Apr 09 2008
Gentiles and Torah?
Our perspective to the Torah, and Torah observance, should always be to inquire “how much can I love God, and others today?” The entire Torah and Prophets “hang” from “love God” and “love people!” This means that not a single commandment is outside of the category of love! Thus if we desire to love, if we wish to love as Messiah himself loved, then love demands and requires that our behavior conform to the Torah that Messiah himself lived, and now desires to live through us. There isn’t a minimum to love. Love is the maximum. Do you see it now? Do you agree that only doing the maximum, one can love - and to fail in any measure of the maximum, is to in fact… NOT love? It is to fall short of the mark. And that, friends, is the definition of sin. Sin therefore is failing to love according to God’s standard of love: the Torah. It as simple as that.
If the entire Torah is about how to love God and love people as God desires, then why wouldn’t a believer in Messiah desire to conform their behavior accordingly?
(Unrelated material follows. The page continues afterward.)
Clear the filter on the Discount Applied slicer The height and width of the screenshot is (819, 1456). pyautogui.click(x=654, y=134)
If Yeshua is the standard of love by which the rest of the unbelieving world is judged, then how much more should one who is saved from the condemnation coming to the world, should imitate the Messiah who is Himself the Living Torah made flesh living in them!
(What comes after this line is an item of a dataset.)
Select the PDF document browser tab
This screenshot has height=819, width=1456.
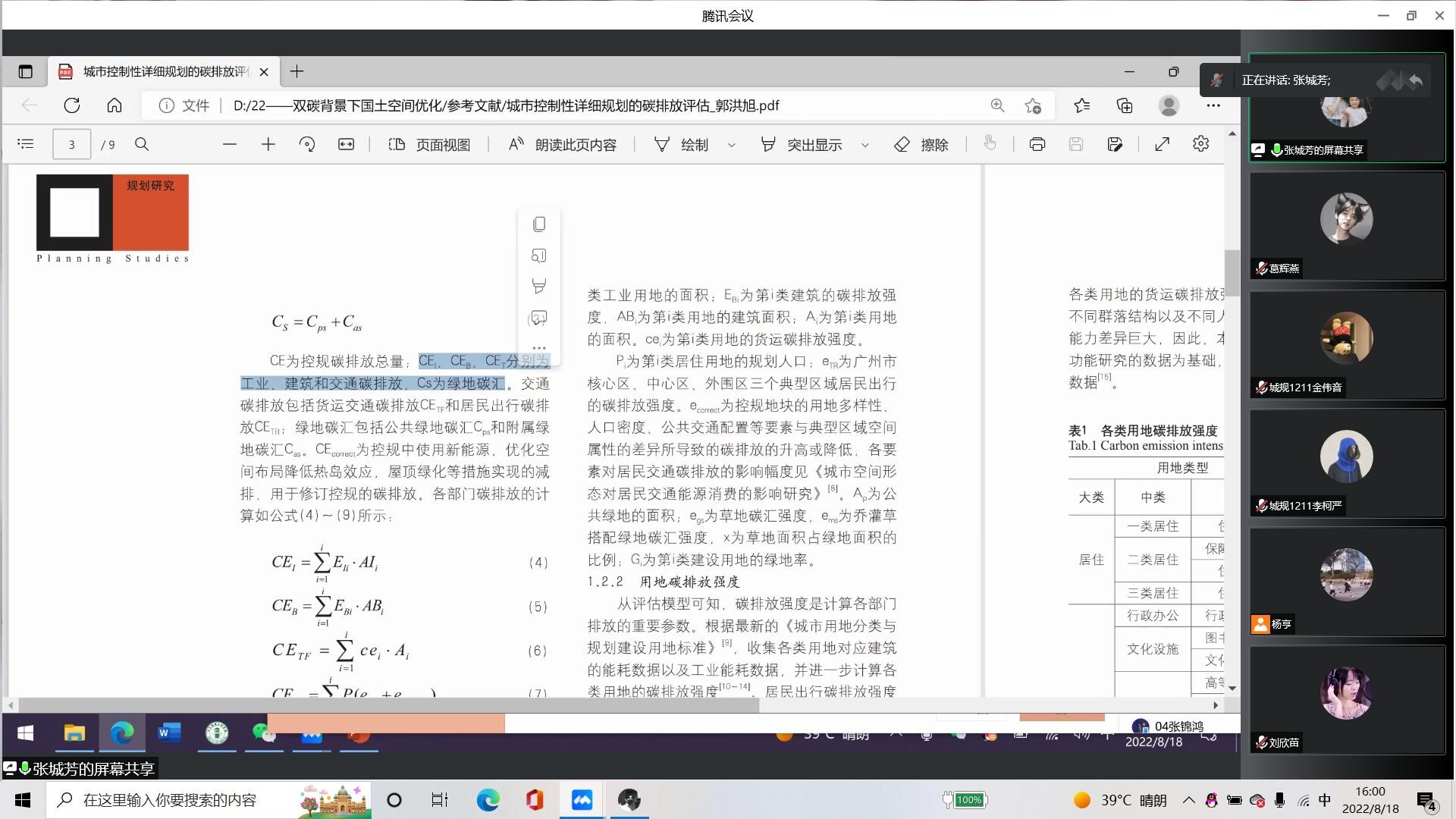pos(163,71)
For love to be fulfilled, requires obedience to the Standard of Love: Yeshua, the Messiah, the Living Torah made flesh, who never sinned once, and loved God and others in full accordance with the Torah.
To say one isn’t “required” to keep kosher, is to say one isn’t “required” to imitate the Messiah! And to say one isn’t “required” to imitate the Messiah, is to say that one isn’t “required” to love God and love others. That’s the ultimate conclusion of this line of thinking, and I hope now you see that it for what it is. The conclusion is inescapable. The conclusion nullifies the commandment to “love the Lord your God,” and “love your neighbor as yourself.”
And this is why there is so much confusion on the matter. Imitating the Messiah is not seen in this way of how he loved God and others as defined by the Torah, but that is in fact the very definition of the Messiah! If we have Messiah living in us and through us, we will conform to what He does through us. Yeshua is still Torah observant. He lives in us, and by his standard of love (because NO commandment is outside the category of loving God or people) if we submit to His lordship, we WILL choose to love God he does, as defined in total, by the Torah. This includes the weightier commandments of justice, faithfulness, and mercy; as well as keeping the Sabbath, keeping kosher, wearing tzitzit, and helping a neighbor’s overburdened donkey, and all the other commandments in the Torah.
Quit thinking that as a “Gentile” you do not have the right nor the responsibility as a believer to love God and others as God defined through His Son, Yeshua. The whole world will be condemned for failing The Standard. Believers are fully enabled to meet it because of the One who lives in them. You can, and should love God and others as Messiah himself modeled for you. Shalom.
And if you are a believer in Messiah, you are not a “gentile” in the sight of God and men, but rather now you have been removed from the world, the nations, gentiles, into the People of God, His Children, Israel. You are from the nations, but now no longer of them. By all definitions, you are Jewish according to faith, action, and identity. But that is another thread.